■ Task requirements
Give only the number of lines in the records that include "Jump".

*** Records supplied

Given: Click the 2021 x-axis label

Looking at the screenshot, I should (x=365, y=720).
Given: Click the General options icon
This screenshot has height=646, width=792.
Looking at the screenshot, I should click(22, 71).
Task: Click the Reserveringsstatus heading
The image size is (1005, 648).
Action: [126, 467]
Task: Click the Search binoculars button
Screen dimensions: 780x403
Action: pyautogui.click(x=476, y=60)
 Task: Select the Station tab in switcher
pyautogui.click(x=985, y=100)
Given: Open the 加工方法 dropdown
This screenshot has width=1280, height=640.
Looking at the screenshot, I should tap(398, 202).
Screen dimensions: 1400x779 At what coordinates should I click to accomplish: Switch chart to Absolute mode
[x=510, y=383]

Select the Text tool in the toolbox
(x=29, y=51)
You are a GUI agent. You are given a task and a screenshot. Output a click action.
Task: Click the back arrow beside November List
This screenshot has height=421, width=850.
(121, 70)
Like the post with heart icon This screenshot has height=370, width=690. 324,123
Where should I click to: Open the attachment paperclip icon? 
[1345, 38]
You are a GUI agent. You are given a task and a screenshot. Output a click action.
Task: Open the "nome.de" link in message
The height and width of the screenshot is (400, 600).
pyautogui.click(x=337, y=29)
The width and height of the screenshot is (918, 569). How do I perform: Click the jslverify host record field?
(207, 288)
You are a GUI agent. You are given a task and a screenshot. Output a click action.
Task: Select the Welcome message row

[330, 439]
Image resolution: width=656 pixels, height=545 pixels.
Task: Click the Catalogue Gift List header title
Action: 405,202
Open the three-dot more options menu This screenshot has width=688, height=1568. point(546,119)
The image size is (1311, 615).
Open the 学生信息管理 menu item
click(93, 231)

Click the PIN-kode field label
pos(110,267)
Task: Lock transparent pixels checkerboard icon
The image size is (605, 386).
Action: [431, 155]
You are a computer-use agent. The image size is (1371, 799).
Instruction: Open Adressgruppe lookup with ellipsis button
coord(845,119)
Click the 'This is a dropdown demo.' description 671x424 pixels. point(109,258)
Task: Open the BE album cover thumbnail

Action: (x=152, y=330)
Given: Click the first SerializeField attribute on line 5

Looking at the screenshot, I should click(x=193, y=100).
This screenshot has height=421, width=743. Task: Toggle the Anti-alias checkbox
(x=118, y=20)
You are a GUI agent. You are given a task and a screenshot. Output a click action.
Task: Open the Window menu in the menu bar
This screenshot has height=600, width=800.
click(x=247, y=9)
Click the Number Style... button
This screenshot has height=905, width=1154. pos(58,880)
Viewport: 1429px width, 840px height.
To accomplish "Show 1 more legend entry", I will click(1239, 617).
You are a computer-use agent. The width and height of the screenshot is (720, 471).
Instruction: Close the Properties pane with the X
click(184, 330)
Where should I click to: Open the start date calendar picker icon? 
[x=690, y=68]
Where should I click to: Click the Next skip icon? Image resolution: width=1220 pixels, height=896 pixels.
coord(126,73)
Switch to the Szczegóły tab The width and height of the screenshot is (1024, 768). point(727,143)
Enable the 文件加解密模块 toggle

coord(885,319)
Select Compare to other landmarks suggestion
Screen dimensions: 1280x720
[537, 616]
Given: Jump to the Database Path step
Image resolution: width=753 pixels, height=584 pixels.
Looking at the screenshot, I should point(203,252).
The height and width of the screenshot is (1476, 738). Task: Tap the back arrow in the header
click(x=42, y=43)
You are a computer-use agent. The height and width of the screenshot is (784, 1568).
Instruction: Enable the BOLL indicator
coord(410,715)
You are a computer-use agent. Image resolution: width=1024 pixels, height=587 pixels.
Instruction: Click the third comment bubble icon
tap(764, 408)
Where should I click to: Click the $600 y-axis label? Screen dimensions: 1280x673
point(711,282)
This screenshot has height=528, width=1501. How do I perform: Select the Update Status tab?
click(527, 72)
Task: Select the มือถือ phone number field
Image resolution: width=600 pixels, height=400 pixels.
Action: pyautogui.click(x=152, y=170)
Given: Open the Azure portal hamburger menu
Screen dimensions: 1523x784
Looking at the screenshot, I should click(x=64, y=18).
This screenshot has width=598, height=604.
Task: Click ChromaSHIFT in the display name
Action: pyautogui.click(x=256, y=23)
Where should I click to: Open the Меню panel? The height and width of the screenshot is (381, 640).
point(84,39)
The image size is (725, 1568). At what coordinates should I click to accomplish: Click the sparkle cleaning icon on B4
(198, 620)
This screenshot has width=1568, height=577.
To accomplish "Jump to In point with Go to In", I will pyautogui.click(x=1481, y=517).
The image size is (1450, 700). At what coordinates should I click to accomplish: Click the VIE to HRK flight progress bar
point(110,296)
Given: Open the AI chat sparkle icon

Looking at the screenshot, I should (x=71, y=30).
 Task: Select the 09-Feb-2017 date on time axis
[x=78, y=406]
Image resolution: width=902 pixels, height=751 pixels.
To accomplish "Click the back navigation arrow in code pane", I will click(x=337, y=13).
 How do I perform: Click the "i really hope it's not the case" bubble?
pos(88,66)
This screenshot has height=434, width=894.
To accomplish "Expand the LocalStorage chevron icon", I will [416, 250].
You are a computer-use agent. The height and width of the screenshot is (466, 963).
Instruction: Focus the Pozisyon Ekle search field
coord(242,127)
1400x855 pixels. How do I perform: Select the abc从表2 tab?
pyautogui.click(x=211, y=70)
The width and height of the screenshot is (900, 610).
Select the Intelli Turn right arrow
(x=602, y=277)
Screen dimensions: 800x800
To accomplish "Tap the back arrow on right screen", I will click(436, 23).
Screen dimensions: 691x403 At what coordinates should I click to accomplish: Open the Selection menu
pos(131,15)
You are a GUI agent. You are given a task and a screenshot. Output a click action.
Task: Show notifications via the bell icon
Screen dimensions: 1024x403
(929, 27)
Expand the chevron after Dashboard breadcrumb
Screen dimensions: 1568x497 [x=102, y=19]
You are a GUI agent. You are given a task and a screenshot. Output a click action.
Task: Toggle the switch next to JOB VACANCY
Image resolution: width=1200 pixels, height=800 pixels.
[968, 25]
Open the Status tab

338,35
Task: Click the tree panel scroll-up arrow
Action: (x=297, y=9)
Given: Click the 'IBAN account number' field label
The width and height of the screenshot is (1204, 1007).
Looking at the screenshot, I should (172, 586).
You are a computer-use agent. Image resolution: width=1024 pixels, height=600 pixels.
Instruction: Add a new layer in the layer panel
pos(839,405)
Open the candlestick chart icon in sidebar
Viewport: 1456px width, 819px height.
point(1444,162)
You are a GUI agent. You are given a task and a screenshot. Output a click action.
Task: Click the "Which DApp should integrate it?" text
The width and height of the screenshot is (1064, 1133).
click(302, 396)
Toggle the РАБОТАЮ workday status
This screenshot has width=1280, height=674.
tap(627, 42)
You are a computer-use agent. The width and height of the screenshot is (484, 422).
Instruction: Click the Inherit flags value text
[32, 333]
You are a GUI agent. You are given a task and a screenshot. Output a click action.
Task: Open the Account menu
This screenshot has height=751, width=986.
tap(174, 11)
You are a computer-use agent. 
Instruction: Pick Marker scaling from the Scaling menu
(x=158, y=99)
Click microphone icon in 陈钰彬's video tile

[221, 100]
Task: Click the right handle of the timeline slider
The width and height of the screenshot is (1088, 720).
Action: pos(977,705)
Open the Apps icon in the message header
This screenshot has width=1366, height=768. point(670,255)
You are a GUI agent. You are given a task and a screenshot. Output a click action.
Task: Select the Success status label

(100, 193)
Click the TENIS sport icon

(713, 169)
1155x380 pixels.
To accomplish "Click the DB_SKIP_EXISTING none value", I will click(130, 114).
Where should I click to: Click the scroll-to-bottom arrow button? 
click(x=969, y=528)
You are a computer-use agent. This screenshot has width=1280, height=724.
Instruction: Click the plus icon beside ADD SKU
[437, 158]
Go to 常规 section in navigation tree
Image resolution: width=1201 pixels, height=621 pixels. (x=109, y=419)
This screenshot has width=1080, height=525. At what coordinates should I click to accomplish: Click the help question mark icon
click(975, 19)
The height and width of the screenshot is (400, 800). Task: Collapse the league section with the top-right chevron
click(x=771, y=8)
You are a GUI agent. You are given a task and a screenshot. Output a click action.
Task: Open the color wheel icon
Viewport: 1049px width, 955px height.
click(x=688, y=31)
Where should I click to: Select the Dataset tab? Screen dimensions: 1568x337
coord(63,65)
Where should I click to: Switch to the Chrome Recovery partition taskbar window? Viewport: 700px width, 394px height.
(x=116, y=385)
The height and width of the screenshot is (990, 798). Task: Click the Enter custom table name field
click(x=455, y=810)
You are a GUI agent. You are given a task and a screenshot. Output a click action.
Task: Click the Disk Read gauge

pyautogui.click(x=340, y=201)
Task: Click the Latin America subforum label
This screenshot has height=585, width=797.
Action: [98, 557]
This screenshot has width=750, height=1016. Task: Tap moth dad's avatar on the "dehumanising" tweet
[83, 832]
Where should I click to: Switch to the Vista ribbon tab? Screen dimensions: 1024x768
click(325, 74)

******

■ Answer to this problem
2